Bildungsarbeit ist für sie niemals langweilig: „Der Blick auf die Geschichte ist von der Gegenwart geprägt. Es werden immer neue Fragen von den Kindern und Jugendlichen aufgeworfen, auch durch die gegenwärtigen Herausforderungen in der Gesellschaft“, sagt die 41-Jährige. Der Gegenwartsbezug ist charakteristisch für das Ausstellungskonzept „Alles über Anne“. „Wir sollten uns über die Geschichte von Anne Fragen ins Heute stellen“, findet auch Giulia Tonelli. Sie sei oft erstaunt, wie sich Kinder und Jugendliche nach einem Besuch des Lernorts innerhalb kurzer Zeit öffnen und über eigene Diskriminierungserfahrungen sprechen. „Wenn wir in die Geschichte schauen, können wir uns sehr genau vor Augen führen, welche Auswirkungen unser Verhalten haben kann“, so Veronika Nahm.

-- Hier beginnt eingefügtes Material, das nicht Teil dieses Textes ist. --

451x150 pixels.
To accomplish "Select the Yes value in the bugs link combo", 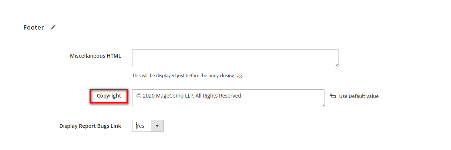I will [140, 126].
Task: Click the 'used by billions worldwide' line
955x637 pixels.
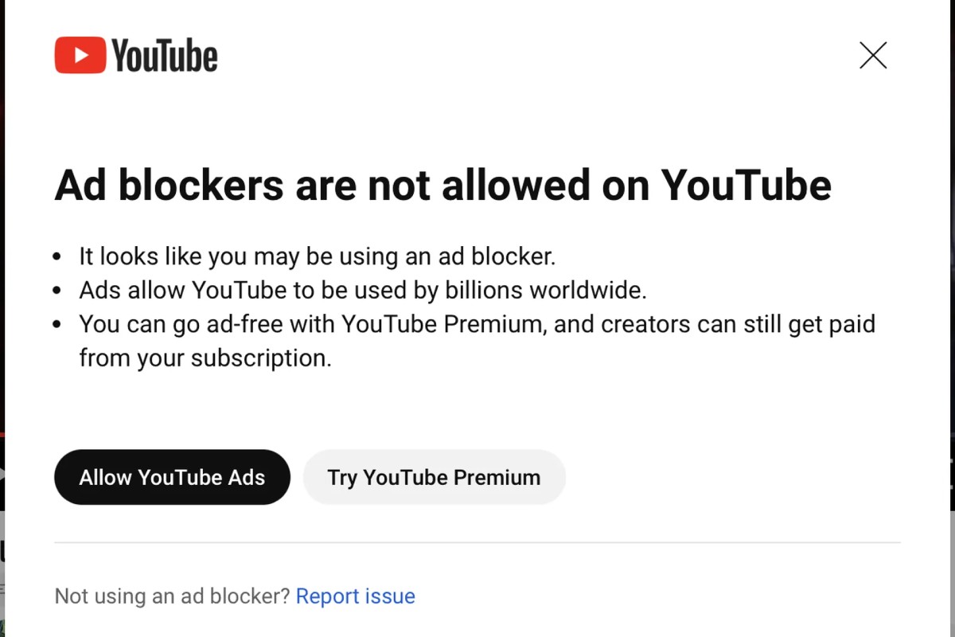Action: pos(362,290)
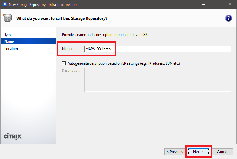
Task: Close the New Storage Repository window
Action: (x=230, y=5)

Was passieren kann, wenn wir nicht solidarisch sind und uns nicht stark machen gegen diskriminierende Tendenzen.
Eigene Positionen zu finden und sensibel zu bleiben für Ungerechtigkeiten – das wollen die Pädagoginnen an Kinder und Jugendliche vermitteln. Dafür steht das Anne Frank Zentrum das ganze Jahr über allen interessierten Familien mit einem vielfältigen Begleitangebot offen.